Consigne 1: D'après le récit de la visite à la Maison du Miel, pourquoi faut-il porter les chaussettes au-dessus du pantalon ?
Consigne 2: Prolongez le récit de la visite à la Maison du Miel de Puy-Saint-Vincent à la suite de sa dernière phrase.

Les cascades de Puy-Saint-Vincent


Deuxième jour : matinée avec les abeilles à la Maison du Miel à Puy Saint-Vincent. Juliana nous reçoit, déjà bien occupée dans la boutique. Comme j’ai parrainé une de ses ruches, j’ai droit à une visite du rucher tout proche en tenue de protection blanche, chaussettes au-dessus du pantalon car les abeilles adorent les chevilles ! C’est Jérémy qui explique avec des mots simples ;  il a enfumé les abeilles (selon les études, la fumée trompe et cache l’odeur des gardiennes qui se tiennent aux portes de la ruche) ; personne n’est effrayé d’être parmi elles : elles sont plutôt calmes ; au retour des ruches, il extrait en direct le miel et nous le fait goûter.

Données fournies:

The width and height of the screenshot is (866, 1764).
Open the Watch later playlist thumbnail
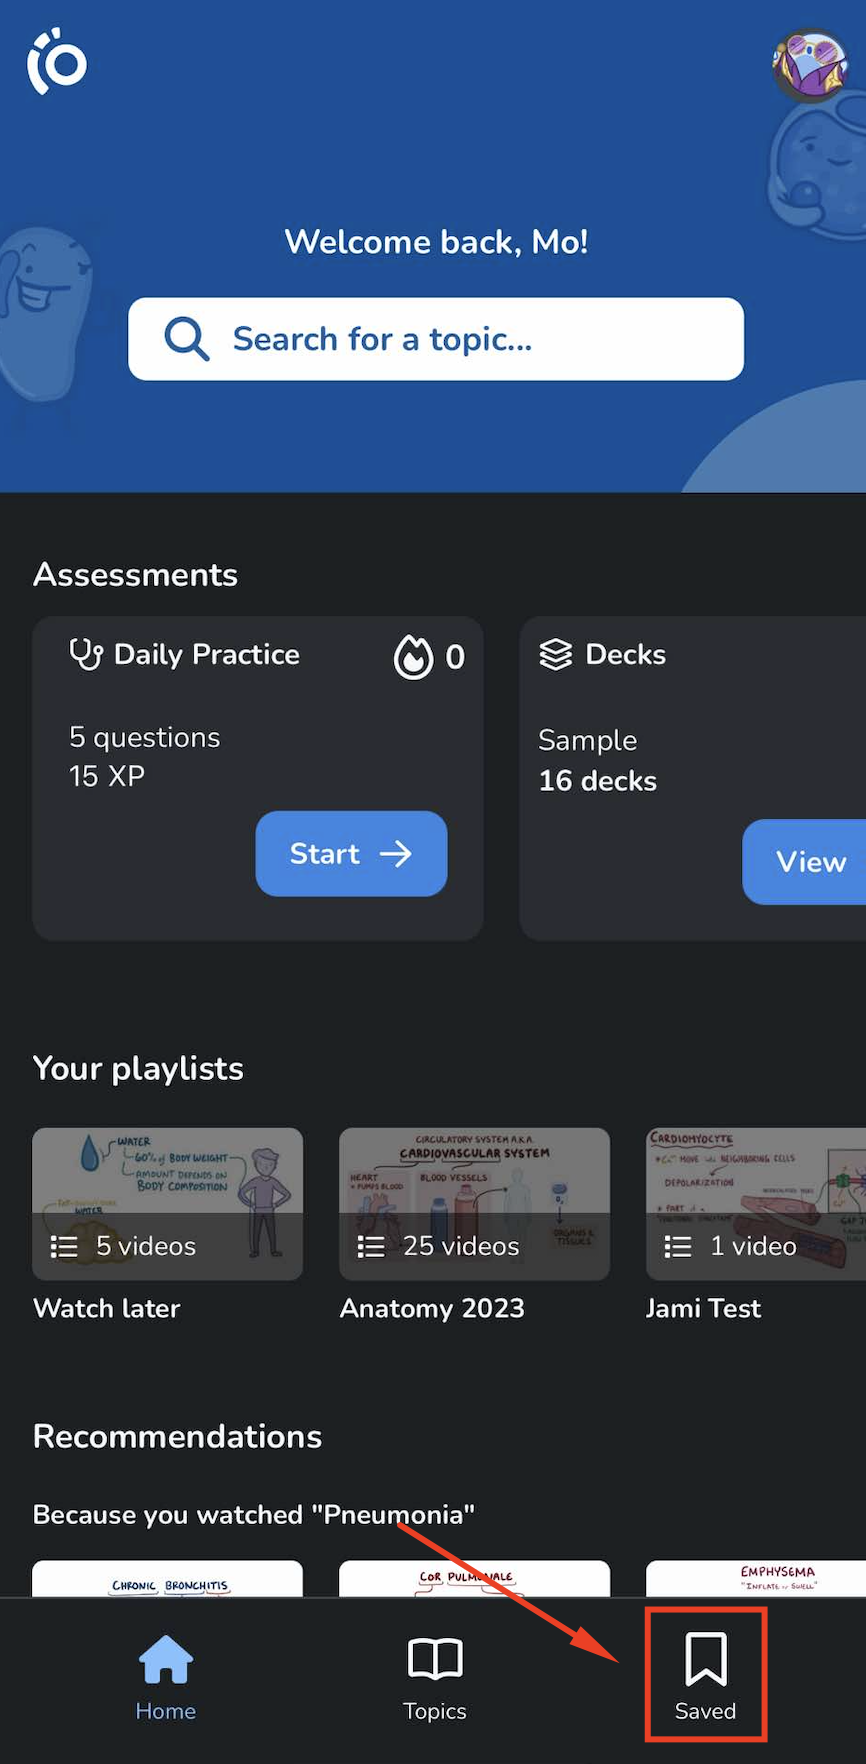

Réponse finale 1: Parce que les abeilles adorent les chevilles.

Réponse finale 2:
Juliana doit détenir un secret de fabrication car je n’ai jamais dégusté autant de miel que depuis que je connais celui de lavande (avec un yaourt au lait de chèvre ou sur une tartine beurrée). Ici pas d’importation des pays de l’est, pas de mélange de divers pays de l’U.E., du bio alpin. Elle le brasse longuement, il n’a donc pas la couleur habituelle du miel de lavande : je le trouve très fin au goût.
Le petit musée pédagogique à côté de la boutique est bien illustré et plait beaucoup : on y apprend qu’une abeille exerce plusieurs métiers au cours de sa vie et qu’elle fabrique plusieurs produits : nectar, propolis, cire, gelée royale.
Une ruche : 1 reine, 40 000 ouvrières, 3 000 mâles. Quelle famille !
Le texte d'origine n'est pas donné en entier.